Culinary arts professional Akanksha Dean, who recently trained at the world’s leading restaurant Osteria Francescana in Modena, Italy, says that the new crop of Indian chefs and food entrepreneurs are doing a delightful job of introducing Indian flavors to the world in contemporary, more appealing format: “While working in a small gourmet city in Italy, I realized that while people abroad get excited about Indian food, but the only ready references they have are curries and tikkas, which in fact do little to introduce people to the vast variety of Indian food.”

The new food innovation may have started in India among millennials, as part of taking pride in their identity over the last decade. After a generation of Indians, who attuned themselves to believe that a breakfast of Kraft cheese and maple syrup on strawberry pancakes was more relishing than kanda poha or rava upma, there seems to be a new appetite for the traditional.

Perhaps what was being seen in India with Paperboat, a beverage that evoked nostalgia by bringing back in vogue rustic flavors, such as imli and jamun, was also possible in prodding global interest in Indian cuisine.

Philadelphia based, Bandar Foods, launched in 2012, prides itself for the “world’s first squeezable chutneys.” Founded by Lalit Kalani and Daniel Garblik, its promotes its products as “Indian flavors, American taste.” The product line comprises everything from naan chips to Bombay ketchup.

If Bandar Foods brings a more corporatized structure to the Indian condiments market, then there is Brooklyn Delhi in New York City, dishing out Indian pantry staple, the achar, in traditional style.
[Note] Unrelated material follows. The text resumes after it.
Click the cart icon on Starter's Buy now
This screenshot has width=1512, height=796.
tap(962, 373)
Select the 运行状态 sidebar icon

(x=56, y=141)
The achars, made from ingredients such as rhubarb and American gooseberries, are conceptualized by cookbook author Chitra Aggarwal, who says that they complement a hamburger, just as well as a plate of dal and rice. The products are available at Whole Foods in Brooklyn and many other groceries across the United States.

All these new brands may be working toward a cohesive strategy showing to the world that Indian food, far too long poorly packaged and publicized, needs to be reviewed in a new light.

Mehndroo, whose contemporary style chutneys in a jar are snapped up by people across the United States on Amazon, realizes that the neo Indian foodprenuers like her have to work doubly hard: “We first need to change the impression toward Indian cuisine in the West, thanks to disservice done by eateries that have for years served compromised Indian food both in taste and quality.”

Akanksha Dean believes that the Indie food movement, a big global trend currently, is headed in the right direction: “It was important to show the versatility in presentation of Indian food. With the modern Indian cuisine coming into vogue and many chefs in London and New York serving exceptional Indian food in plating so contemporary, to an extent this myth of Indian food being just limited to greasy curries is getting diminished. By bringing more zany, new experimental condiments into the food landscape we may be able to eventually popularize the chutneys just as we did with spices.”

Participation in farmers’ markets, food shows and cookery events are especially effective vehicles to reach out to the consumers directly. Mehndroo says, “When I make chutneys out of say Granny Smith apples instead of kachcha aam, using the same Indian spices, then it is easier to introduce to a foreign consumer a new product as it does speak to them with a certain familiarity.”

And indeed, that’s the philosophy that many new-age Indian food brands are invoking to gain acceptance for their products in an already cluttered market.